As explained in the documentation for the main `pkgmatch_similar_pkgs()`
function, ranks for the different components are combined to form a single
final ranking using the [Reciprocal Rank Fusion (RRF)
algorithm](https://plg.uwaterloo.ca/~gvcormac/cormacksigir09-rrf.pdf).
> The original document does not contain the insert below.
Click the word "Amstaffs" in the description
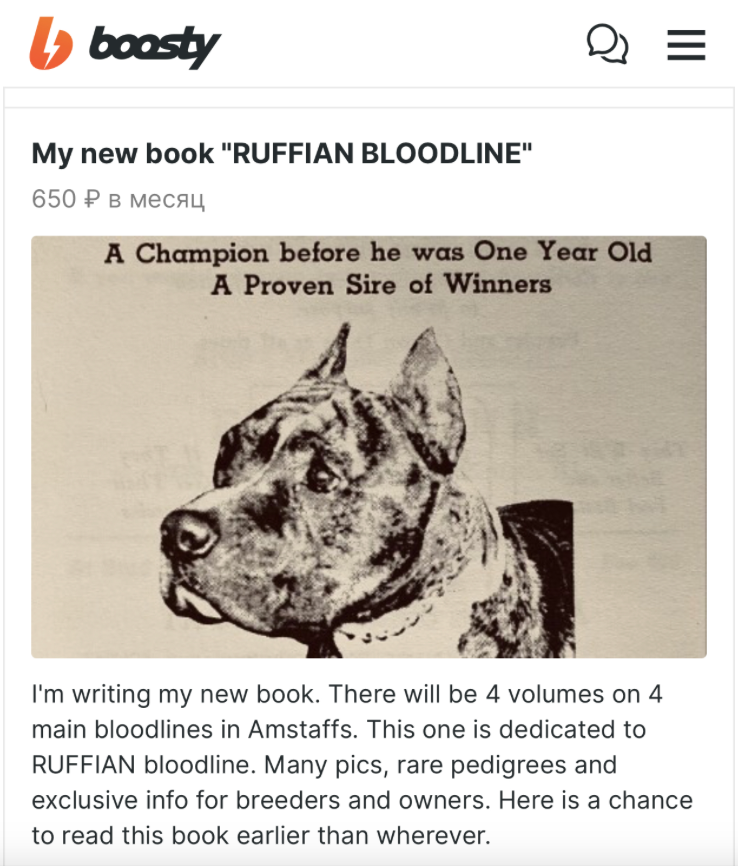The width and height of the screenshot is (738, 866). click(301, 730)
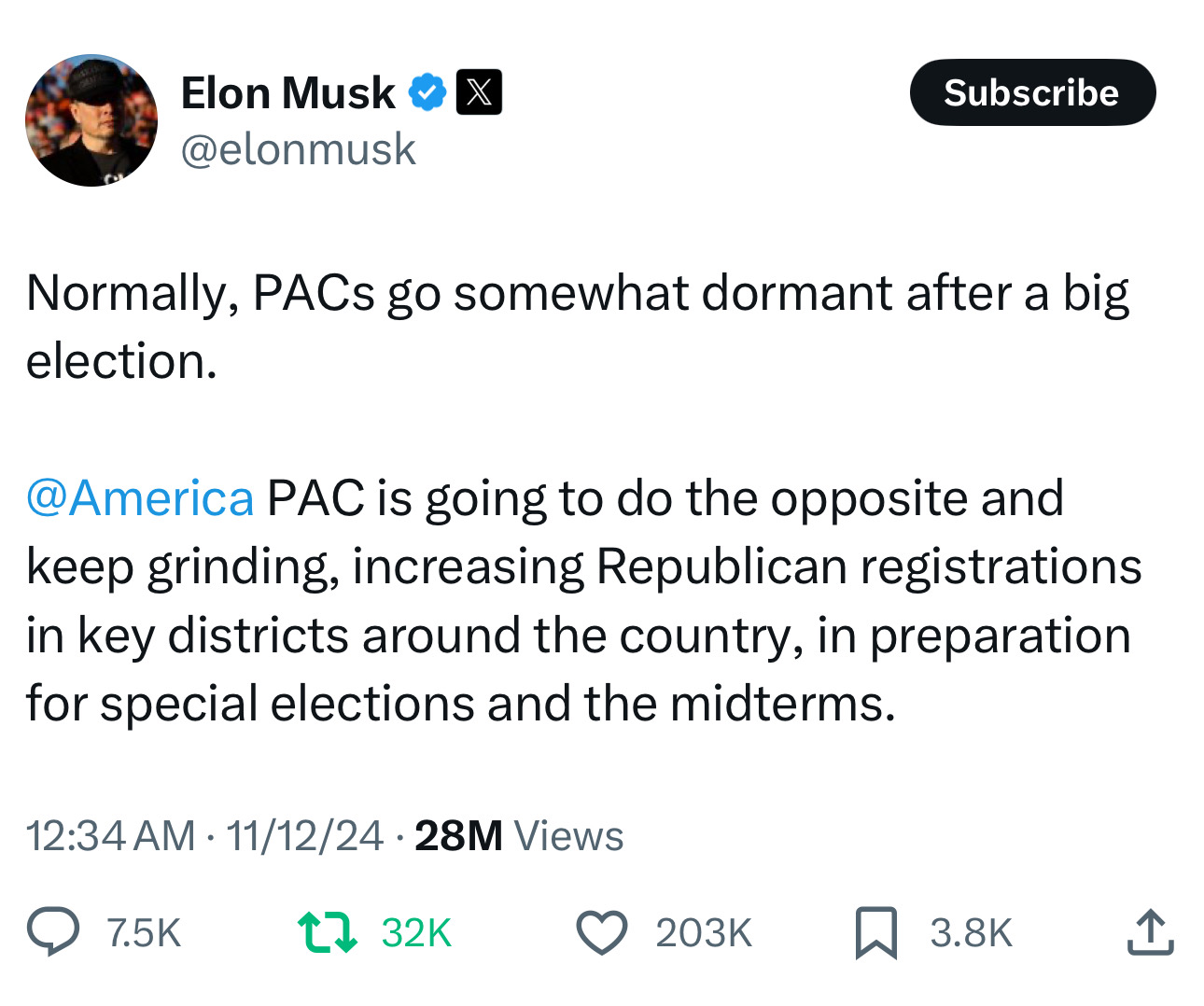Screen dimensions: 1204x1006
Task: Click the 12:34 AM timestamp
Action: pyautogui.click(x=110, y=835)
That
function also includes an additional `lm_proportion` parameter which can be
used to weight the relative contributions of these different components.
Results from the LM component are:

```{r odbc-cran-match-lm-fakey, eval = FALSE}
pkgmatch_similar_pkgs (destfile, corpus = "cran", lm_proportion = 1)
```
```{r odbc-cran-match-lm, echo = FALSE, eval = TRUE}
list (
    text = c ("odbc", "rocker", "FormShare", "CDMConnector", "ODB"),
    code = c ("odbc", "RODBCDBI", "sjdbc", "RODBC", "stacomirtools")
)
```

Results from other other component, comparing relative token frequencies with
all CRAN packages, including frequencies of code tokens, are:

```{r odbc-cran-match-bm25-fakey, eval = FALSE}
pkgmatch_similar_pkgs (destfile, corpus = "cran", lm_proportion = 0)
```
```{r odbc-cran-match-bm25, echo = FALSE, eval = TRUE}
list (
    text = c ("odbc", "implyr", "DatabaseConnector", "sparklyr", "gbifdb"),
    code = c ("odbc", "rsconnect", "pkgload", "xfun", "pak")
)
```

And there are notable differences between the two sets of results. As also
explained in the documentation for `pkgmatch_similar_pkgs()`, all internal
function calls are locally cached, so that this function can be easily and
quickly re-run with different values of `lm_proportion`.